Derek Powazek explains why the term “user-generated content” feels so icky. It’s marketing-speak applied to an activity (creating writing, photos, artwork, and other original stuff and contributing it to the Web) that people care deeply about.
I agree that the phrase is icky, yet I have caught myself using it on occasion — because I have not found a good replacement shorthand term that says “stuff people contribute to a Web site or service that is created by visitors to said Web site or service rather than its proprietors.”
Derek proposes:
Let’s use the real words. Those people posting to Amazon pages? They’re writing reviews. Those folks on Flickr? They’re making photographs. And if we must have an umbrella term to describe the whole shebang, I have a suggestion. Try this on for size: Authentic Media. |
Well, I’m sorry, but “authentic media” is a problem, too. For one thing, it’s oxymoronic: “media” refers to the middle-man, yet this stuff is ostensibly authentic because it cuts out the middleman — as Derek suggests when he says, “Authentic media is what happens when the mediators get out of the way.” Furthermore, if “user-generated content” carries a whiff of contempt for unwashed amateur contributors, then “authentic media” is vaguely discourteous to those of us in the other, older-fashioned media who still aspire to some level of authenticity ourselves, and believe that it might be attainable, even if we don’t always achieve it.

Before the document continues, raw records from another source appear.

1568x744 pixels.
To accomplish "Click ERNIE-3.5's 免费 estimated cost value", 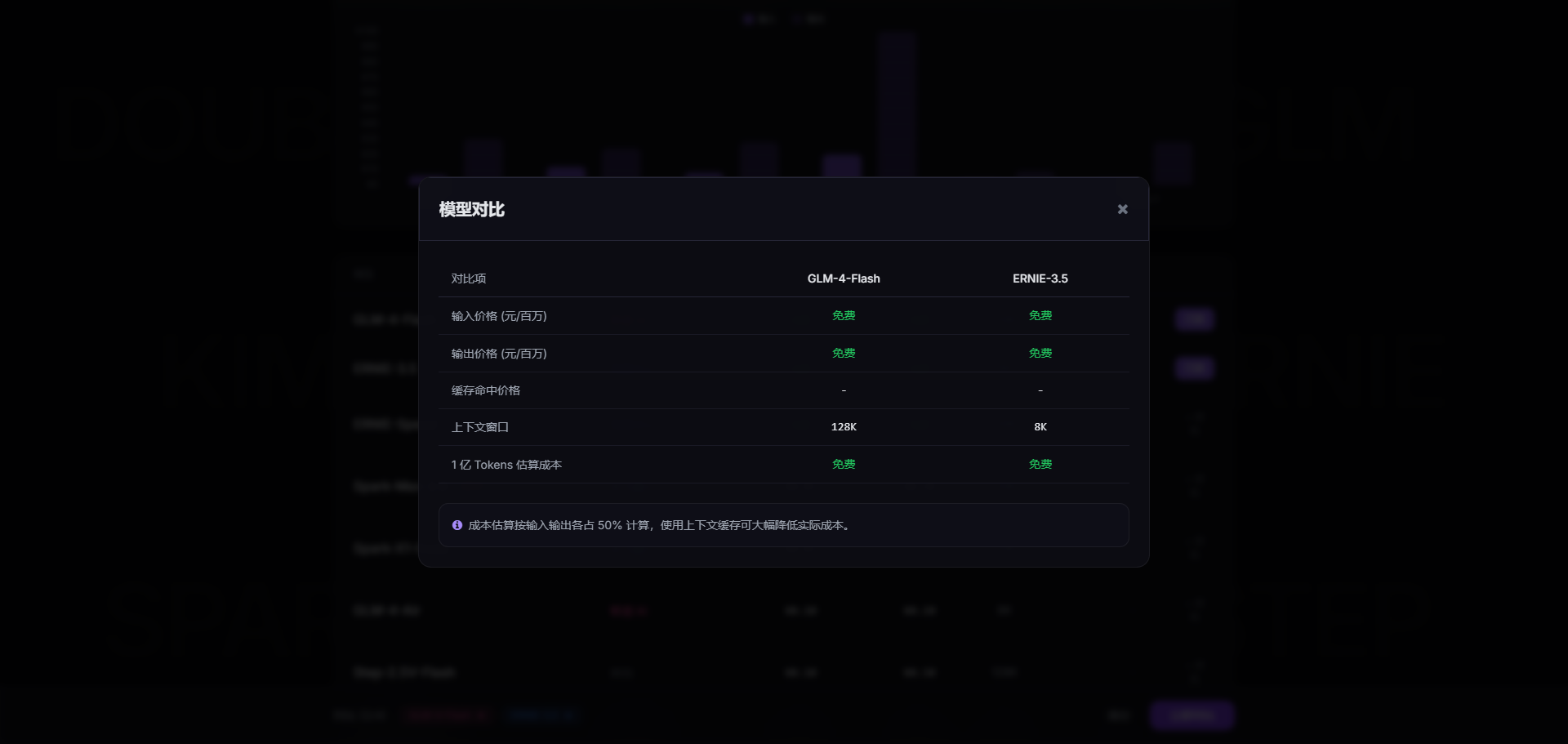I will click(x=1040, y=464).
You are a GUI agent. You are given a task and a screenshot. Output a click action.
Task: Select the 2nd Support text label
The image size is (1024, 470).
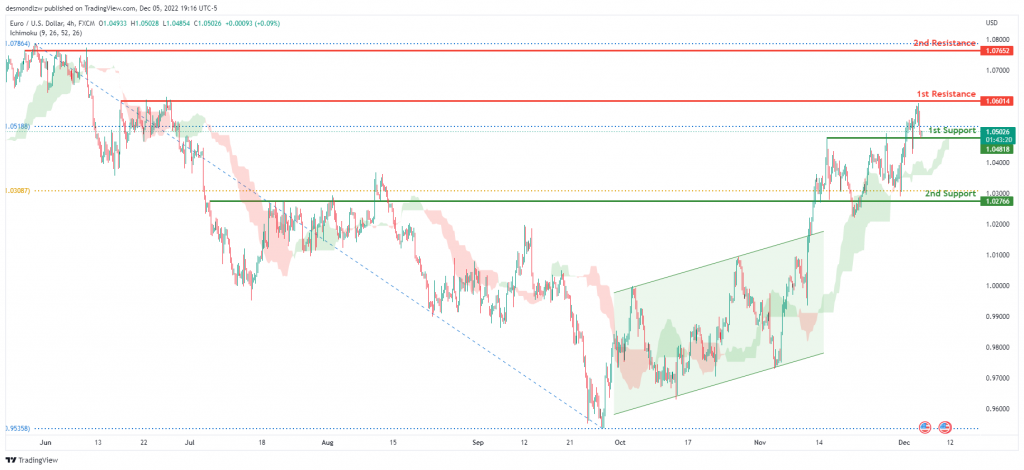click(950, 194)
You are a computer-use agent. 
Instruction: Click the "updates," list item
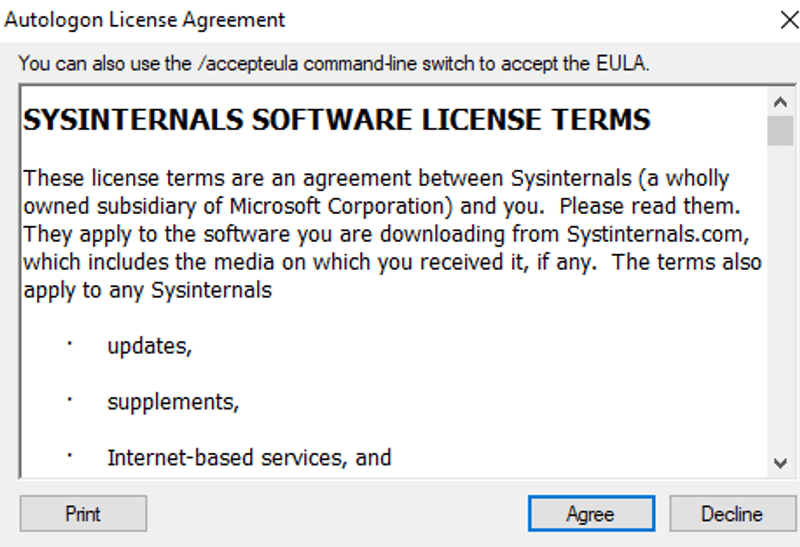coord(149,346)
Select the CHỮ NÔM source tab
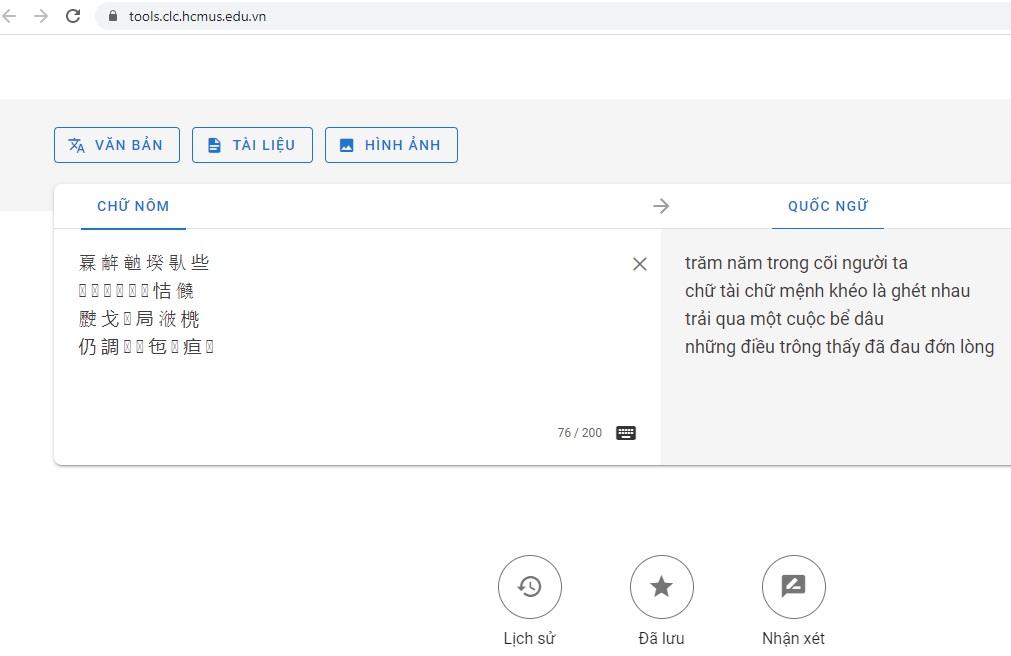 pos(133,206)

The label a priori rules out that possibility.
There are several different axes or spectrums at work here — inauthentic/authentic; professional (paid)/amateur (unpaid); one-to-one / one-to-many / many-to-many; and no doubt others I’m missing.
I’m happy to strike “user-generated content” from my vocabulary. But I still think we need a term for distinguishing those reviews and photographs and other works that are contributed by people “out there” from those created by people “in here.” Maybe some day the old-fashioned media model with wither and disappear, everyone “in here” will end up “out there,” and then the distinction will become meaningless. In the meantime, it remains of some use in our conversations, whether we are believers in or skeptics toward the Phenomenon That We Should No Longer Call “User-Generated Content.”